Logging (Week 12, Monday, March 31)

Logging defined

Basic idea

python logging.debug('This message should go to the log file') logging.info('So should this') logging.warning('And this, too')

python 2010-12-12 11:41:42,612 DEBUG:root:This message should go to the log file 2010-12-12 11:41:43,015 INFO:root:So should this 2010-12-12 11:42:35,756 WARNING:root:And this, too

When you record it?
What information do you record?
Do you have levels (DEBUG, INFO, WARNING)?
When do you turn levels on and off?
How do you analyze the logs?

When do you use it?

From Python 3 tutorial

When to use logging
Task you want to perform	The best tool
Display output for ordinary use of a command-line program	`print()`
Report events from normal operation	`logging.info()` or `logging.debug()`
Issue a warning regarding an event	`logging.warning()` if there is nothing the application can do
Report an error from a specific event	Raise an exception
Report suppression of an error in a long-running process	`logging.error()`, `logging.exception()`, or `logging.critical()`, as appropriate

Importance of logging

From 20 Obstacles to Scalability, p. 58:

Number 7: Insufficient monitoring and metrics

“it should be so basic you cannot imagine working without it”

Number 10: Insufficient logging

“You may enable a lot more of it when you are troubleshooting and debugging, but on an ongoing basis you will need it for key essential services”

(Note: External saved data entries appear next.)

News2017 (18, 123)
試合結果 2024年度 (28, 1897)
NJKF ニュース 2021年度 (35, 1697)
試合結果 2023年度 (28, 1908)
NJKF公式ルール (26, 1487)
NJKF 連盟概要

From On Designing and Deploying Internet-scale Services, pp. 231–232:

Log everything all the time

From Log Everything All the Time.

For highly-available applications

Log everything
Log all the time
Only have two levels, NORMAL and DEBUG
Turn on debugging per-module
Every event should include the id of the customer request that started it:
- Customer S. Lee requested a resize of image ‘my-vacation-july-24-444.jpg’ => Request QX3567187

2014-02-12 11:41:42,612 root:QX3567187:Resize from S. Lee of 'my-vacation-july-24-444.jpg' started 2014-02-12 11:41:43,015 root:QX3567187:Resize saved in S3 entry 'lee-mvj24-3617846.jpg' 2014-02-12 11:41:43,212 root:QX3567187:Resize sent to instance EC2-Q347HN for 100 by 100 resize 2014-02-12 11:42:35,756 root:QX3567187:Resize completed by EC2-Q347HN

Keeping it efficient

Set up fast queue between high-priority worker process and low-priority logging process

Logging process does slower formatting operations
Allocating/deallocating queue buffers must be fast
Logger pushes to permanent storage in the background

Any object should be easily dumped to the log

logging.dump(myobj)

Analyzing the logs

Products such as loggly integrate logs from multiple sources and analyze them.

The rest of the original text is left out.